• [Task description]:
Reproduce verbatim the rows below, from the line containing "The height and width of the screenshot is (786, 1512)." through the last row.

[Begin Listing]

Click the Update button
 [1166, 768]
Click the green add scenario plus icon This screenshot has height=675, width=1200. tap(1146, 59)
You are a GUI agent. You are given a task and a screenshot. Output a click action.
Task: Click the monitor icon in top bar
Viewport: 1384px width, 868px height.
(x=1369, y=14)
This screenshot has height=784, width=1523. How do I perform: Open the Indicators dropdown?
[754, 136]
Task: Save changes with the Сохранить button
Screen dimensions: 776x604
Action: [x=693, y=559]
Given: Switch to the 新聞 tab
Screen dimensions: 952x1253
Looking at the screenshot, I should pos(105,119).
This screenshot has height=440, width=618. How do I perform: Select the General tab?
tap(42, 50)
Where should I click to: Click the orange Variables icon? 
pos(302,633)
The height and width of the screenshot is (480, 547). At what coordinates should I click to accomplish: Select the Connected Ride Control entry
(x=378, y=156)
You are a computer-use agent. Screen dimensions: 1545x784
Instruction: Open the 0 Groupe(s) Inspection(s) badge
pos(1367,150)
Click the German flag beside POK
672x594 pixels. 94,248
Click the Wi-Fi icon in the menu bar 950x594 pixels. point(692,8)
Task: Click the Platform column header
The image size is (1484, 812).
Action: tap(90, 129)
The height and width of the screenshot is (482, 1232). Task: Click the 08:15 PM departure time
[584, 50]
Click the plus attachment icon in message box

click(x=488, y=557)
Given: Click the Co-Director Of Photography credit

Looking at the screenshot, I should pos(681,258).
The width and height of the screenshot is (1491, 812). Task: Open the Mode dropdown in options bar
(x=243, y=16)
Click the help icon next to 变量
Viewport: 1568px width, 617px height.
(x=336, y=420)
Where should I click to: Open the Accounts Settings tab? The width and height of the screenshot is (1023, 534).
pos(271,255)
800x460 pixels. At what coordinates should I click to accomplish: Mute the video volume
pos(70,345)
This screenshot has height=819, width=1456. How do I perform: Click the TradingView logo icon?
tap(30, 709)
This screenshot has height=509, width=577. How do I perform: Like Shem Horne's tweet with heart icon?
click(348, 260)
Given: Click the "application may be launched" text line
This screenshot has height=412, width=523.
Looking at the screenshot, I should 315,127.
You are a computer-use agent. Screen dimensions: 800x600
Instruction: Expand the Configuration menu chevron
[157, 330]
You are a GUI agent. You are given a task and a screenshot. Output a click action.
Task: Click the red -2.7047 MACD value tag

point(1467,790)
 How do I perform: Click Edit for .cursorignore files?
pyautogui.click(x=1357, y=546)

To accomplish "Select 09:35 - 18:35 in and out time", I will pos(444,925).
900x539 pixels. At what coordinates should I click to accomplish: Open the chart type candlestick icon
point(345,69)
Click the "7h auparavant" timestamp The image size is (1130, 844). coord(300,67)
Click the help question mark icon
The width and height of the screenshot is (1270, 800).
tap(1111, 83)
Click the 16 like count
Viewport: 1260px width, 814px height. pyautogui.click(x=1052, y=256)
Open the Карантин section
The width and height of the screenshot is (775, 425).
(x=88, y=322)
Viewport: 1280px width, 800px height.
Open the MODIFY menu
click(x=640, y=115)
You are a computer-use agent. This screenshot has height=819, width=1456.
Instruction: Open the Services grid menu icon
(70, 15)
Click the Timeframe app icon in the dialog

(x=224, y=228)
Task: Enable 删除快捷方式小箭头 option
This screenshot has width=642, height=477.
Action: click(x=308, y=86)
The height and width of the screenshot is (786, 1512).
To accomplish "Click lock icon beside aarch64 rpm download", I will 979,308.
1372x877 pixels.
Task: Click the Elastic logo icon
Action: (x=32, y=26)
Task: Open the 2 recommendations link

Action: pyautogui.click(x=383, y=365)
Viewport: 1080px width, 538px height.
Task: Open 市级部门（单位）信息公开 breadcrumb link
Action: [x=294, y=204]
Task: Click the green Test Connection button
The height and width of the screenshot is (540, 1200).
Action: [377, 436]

[End Listing]

• [The response]:
The height and width of the screenshot is (786, 1512).
To accomplish "Click lock icon beside aarch64 rpm download", I will 979,308.
1372x877 pixels.
Task: Click the Elastic logo icon
Action: (x=32, y=26)
Task: Open the 2 recommendations link

Action: pyautogui.click(x=383, y=365)
Viewport: 1080px width, 538px height.
Task: Open 市级部门（单位）信息公开 breadcrumb link
Action: [x=294, y=204]
Task: Click the green Test Connection button
The height and width of the screenshot is (540, 1200).
Action: [377, 436]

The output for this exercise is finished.